While many cities like Chicago demolished public housing high-rises with federal money, New York City did not do so to the same degree. That means there are public housing issues lurking in the near future:
But now New York City is in a bind. It didn’t have to tear down its high-rises under HOPE VI. But it also didn’t receive federal funding to improve its public housing, as HOPE VI recipients did (in the first decade of the program, the government dispersed $5 billion through HOPE VI). Now, NYCHA is left trying to figure out how to maintain decades-old buildings and reduce the number of people on the waiting list for public housing, all as federal funding for public housing continues to drop.

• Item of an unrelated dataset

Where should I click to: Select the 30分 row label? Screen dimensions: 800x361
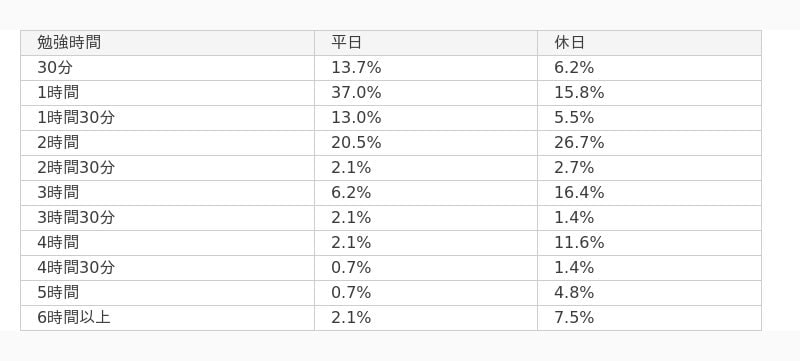[x=167, y=68]
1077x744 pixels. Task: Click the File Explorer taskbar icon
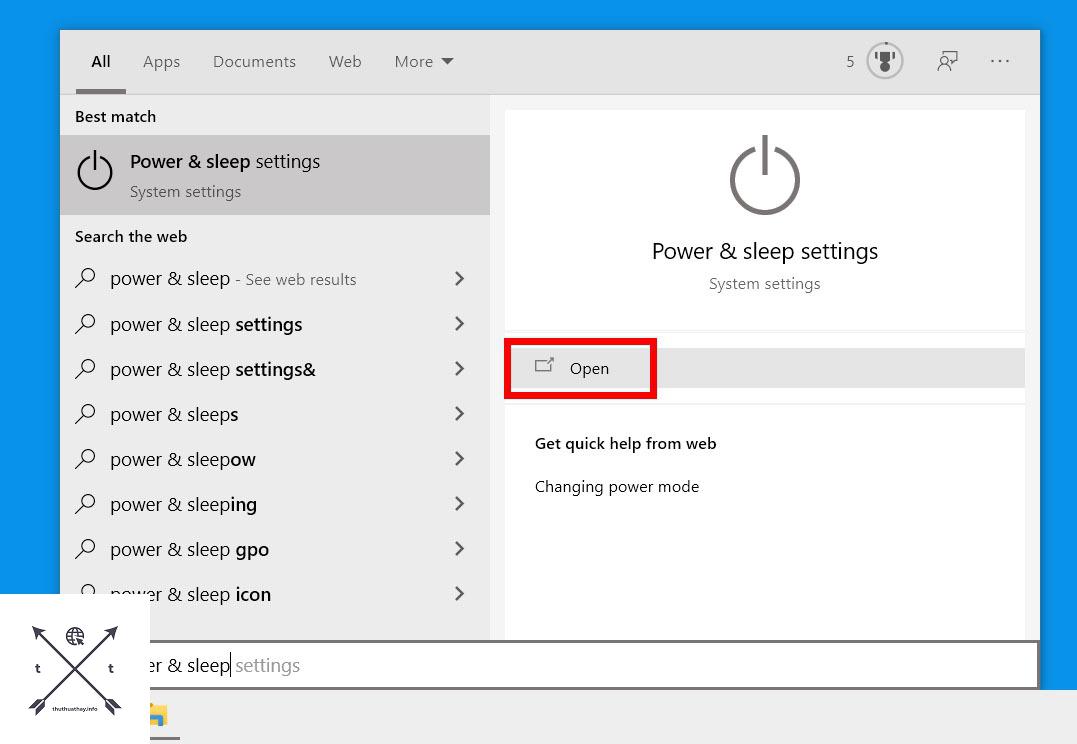point(158,716)
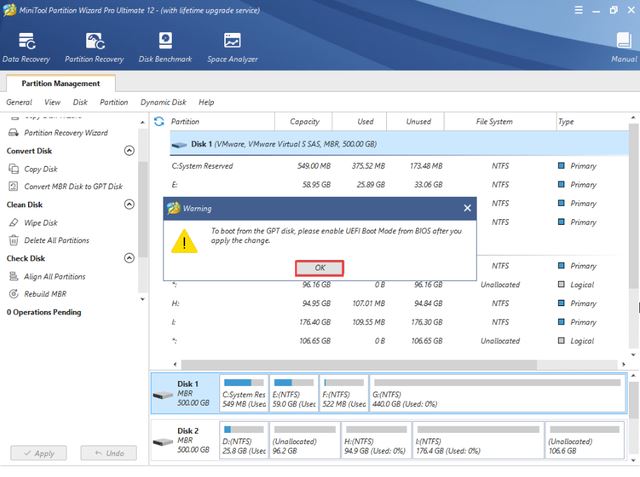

Popkin, with the Urban Institute, worries that this means that certain high rises in New York’s public-housing system are becoming as bad as the worst projects initially targeted in HOPE VI. Brownsville, in Brooklyn, is now the largest concentration of public housing in the country, for example. Brownsville also has the lowest median household income in New York City. In many other areas of the country, an area of one square mile of public housing would not be allowed to exist anymore. In New York, it still does, even as violence worsens and gangs take over. And the city doesn’t have the funds to change that, let alone improve other public housing buildings.
Public housing in New York City hasn’t received as much attention from scholars and the press as it has in other cities – particularly compared to Chicago. Perhaps this is because the situation was never quite as bad, whether due to lower levels of isolation (as noted in the article) or because the NYCHA was better managed than the chronically mismanaged Chicago Housing Authority. Or perhaps the urban sociologists in NYC focused on other topics. Or maybe the glittering portions of New York City are overwhelming – don’t forget the current luxury construction boom in the city.
In the long run, New York City is not immune to the same issues of inequality and a lack of affordable housing that many major cities face. If the city wants to avoid facing bigger problems down the road, it would be prudent to take action on housing now.